◆ **Directions for this task**:
Convert everything from the line containing "You are a computer-use" down to the end of the records into a JSON list of strings, one per line, omitting blank lines and leaving the pictures out.

%%

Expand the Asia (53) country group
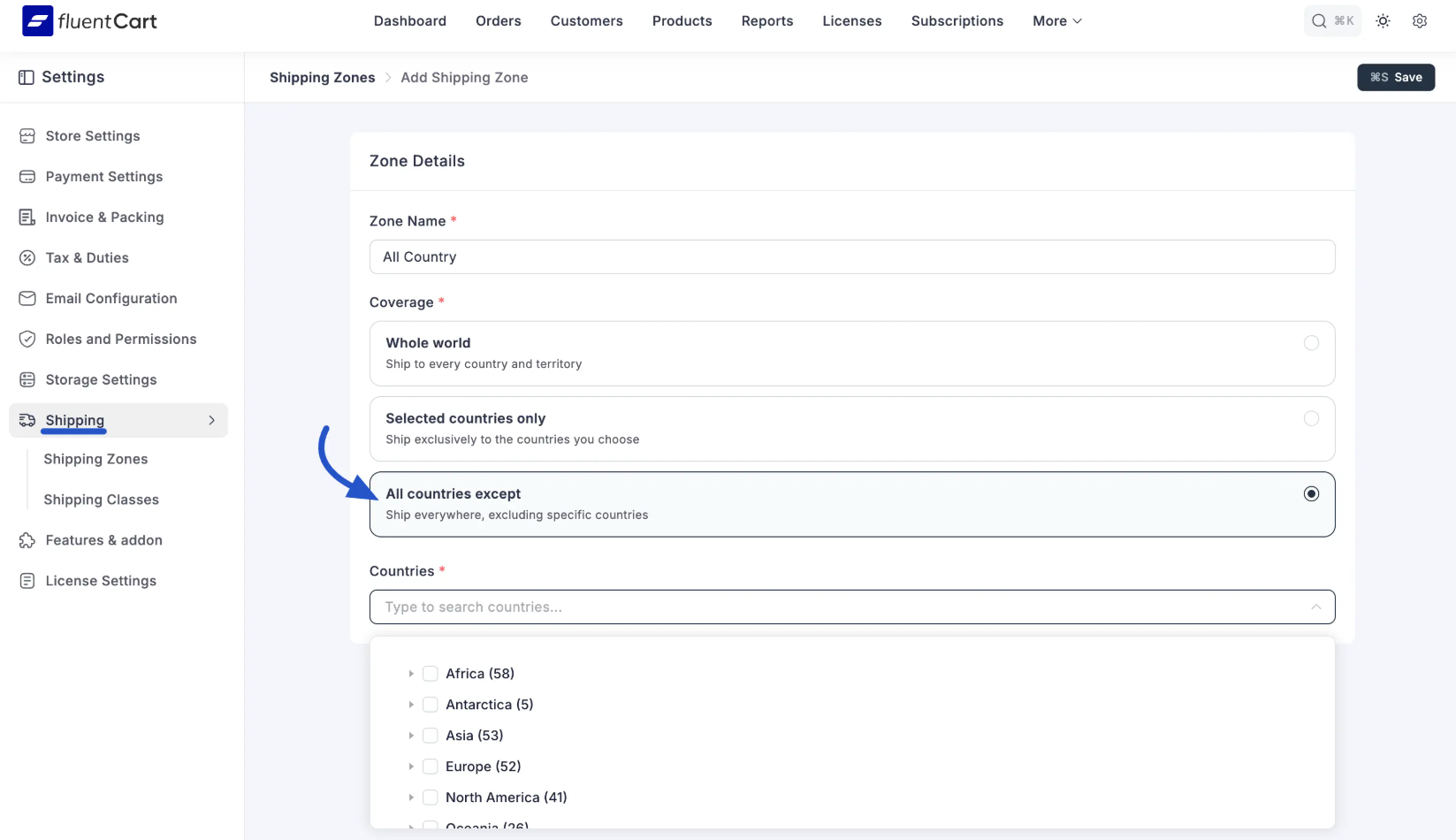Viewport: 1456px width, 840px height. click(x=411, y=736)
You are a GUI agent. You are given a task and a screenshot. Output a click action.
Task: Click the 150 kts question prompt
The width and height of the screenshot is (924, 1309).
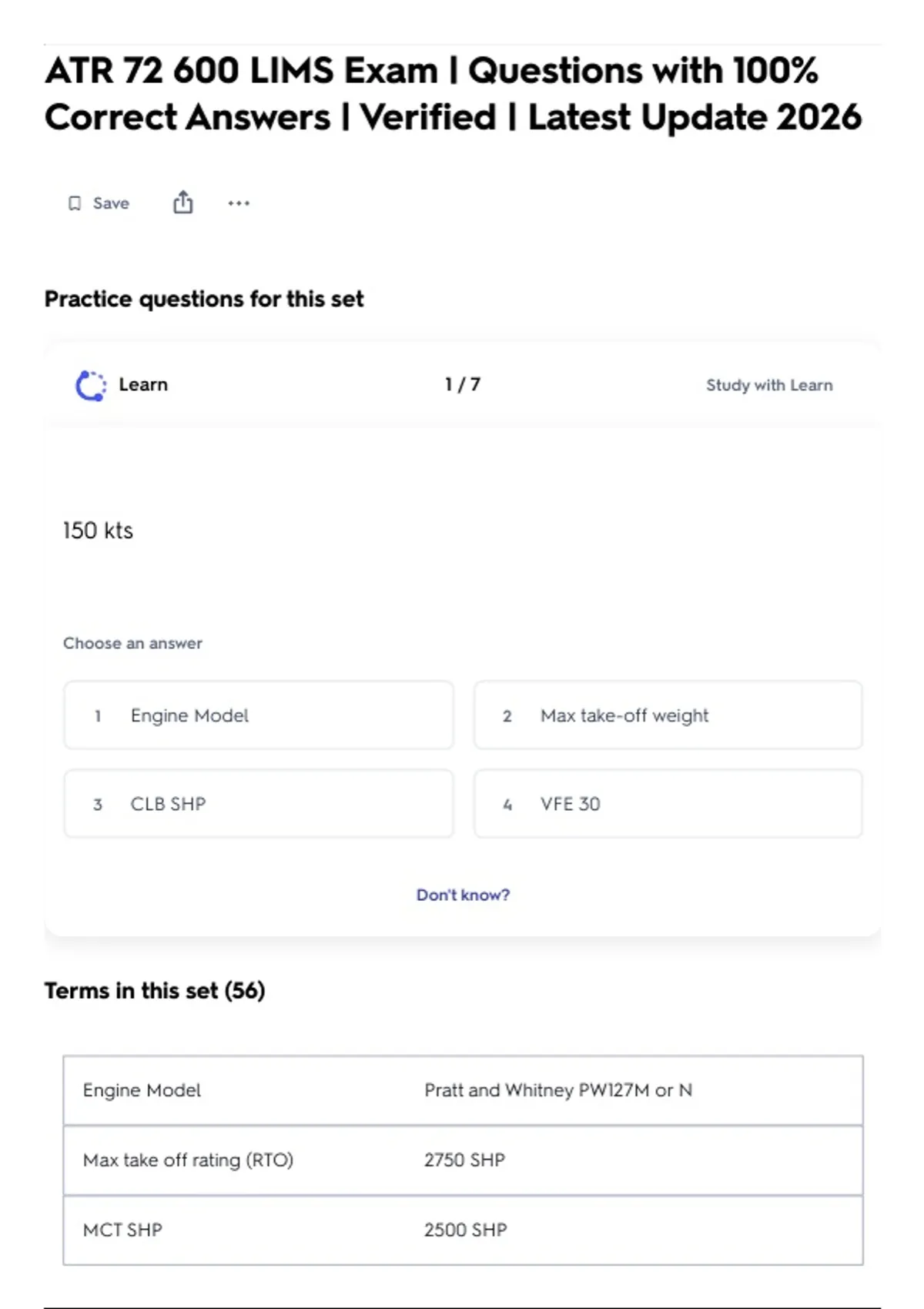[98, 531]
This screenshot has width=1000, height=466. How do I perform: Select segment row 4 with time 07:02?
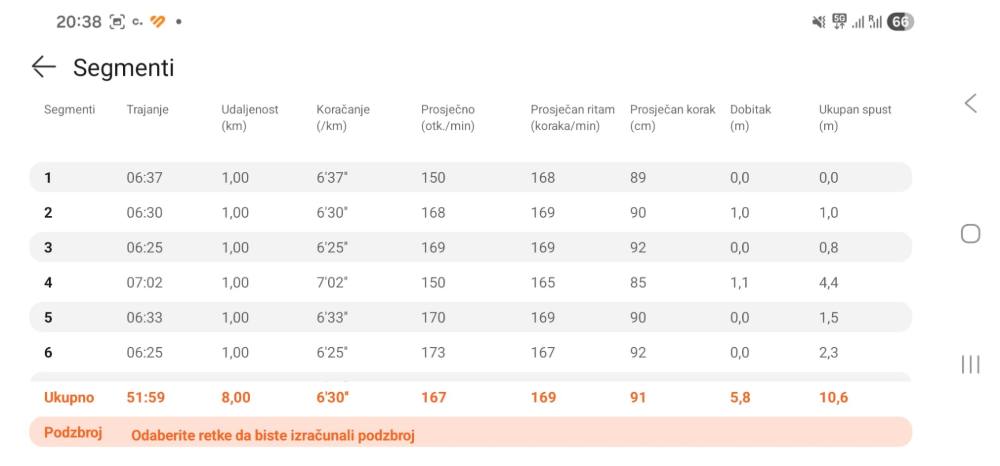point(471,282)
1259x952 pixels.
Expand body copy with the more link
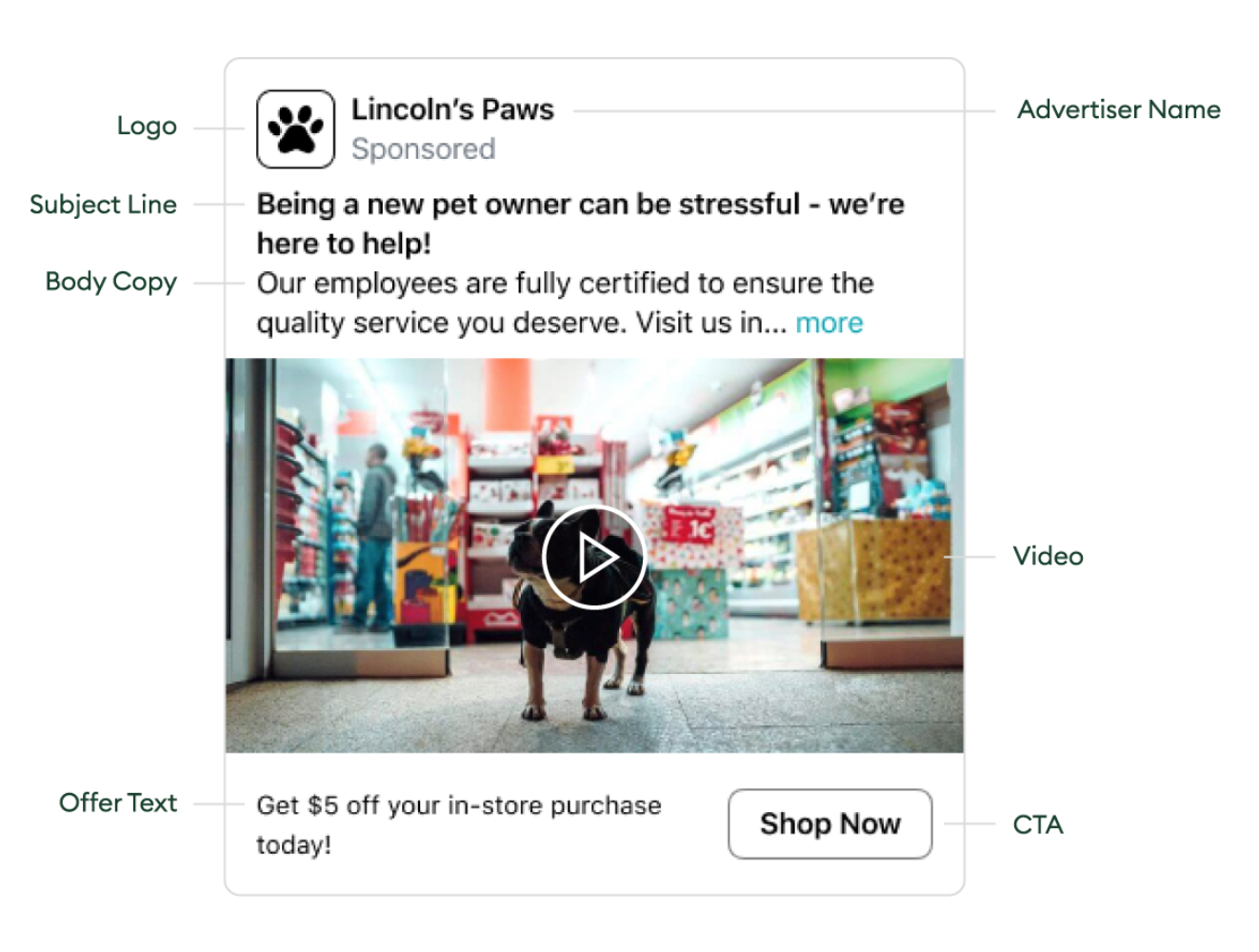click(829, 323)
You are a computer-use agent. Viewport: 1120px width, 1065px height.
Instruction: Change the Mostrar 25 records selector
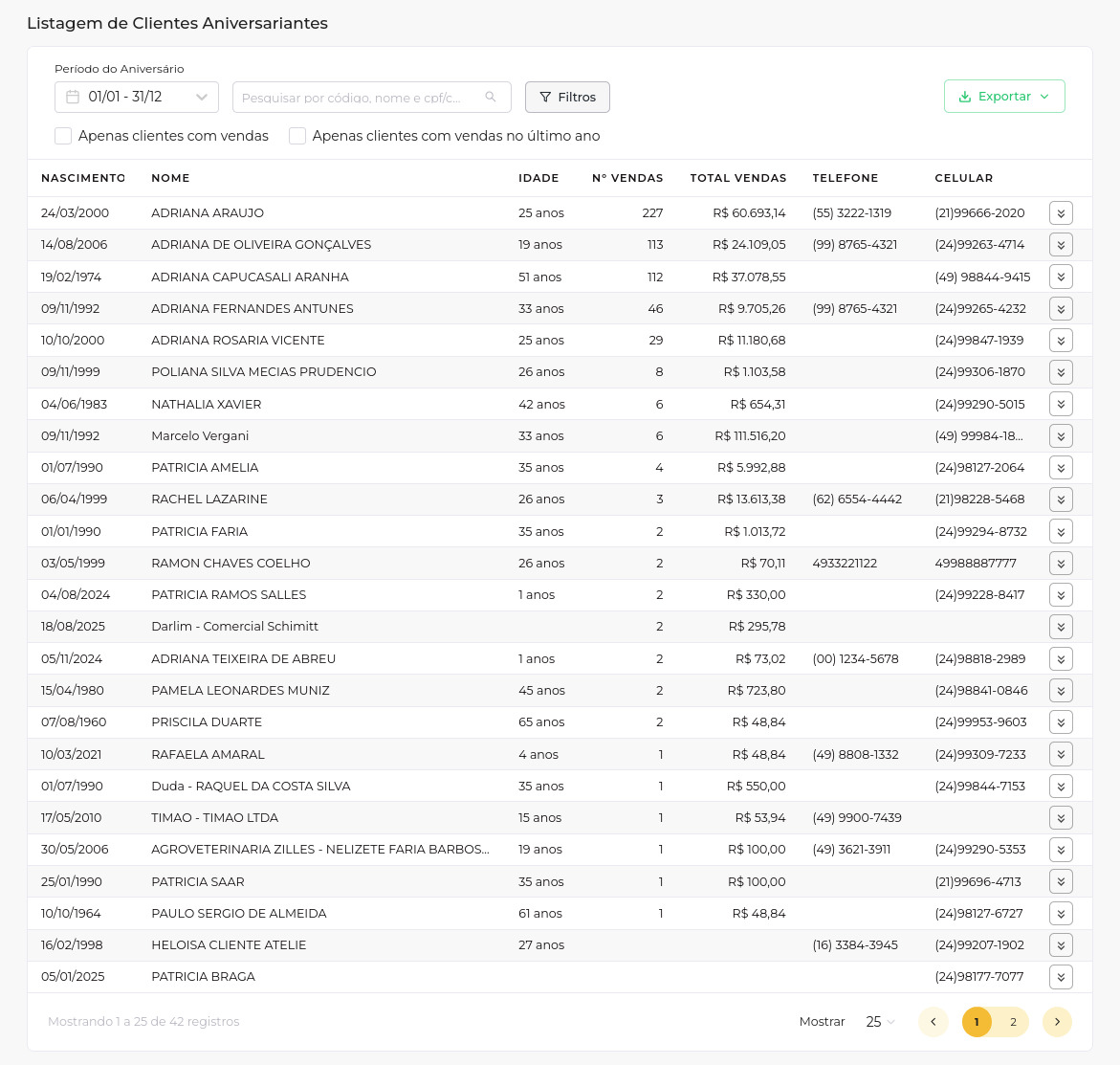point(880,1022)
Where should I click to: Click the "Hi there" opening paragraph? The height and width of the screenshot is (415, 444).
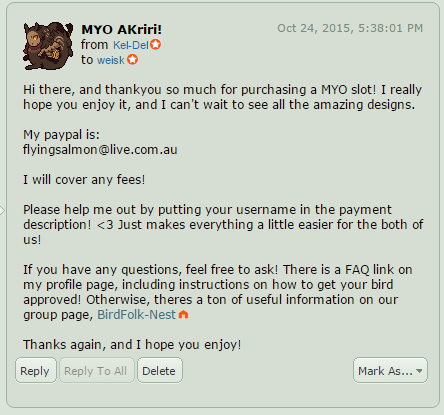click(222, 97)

%%

◆ **Complete answer**:
[
  "You are a computer-use agent. Viewport: 1120px width, 1065px height.",
  "Instruction: Change the Mostrar 25 records selector",
  "point(880,1022)",
  "Where should I click to: Click the \"Hi there\" opening paragraph? The height and width of the screenshot is (415, 444).",
  "click(222, 97)"
]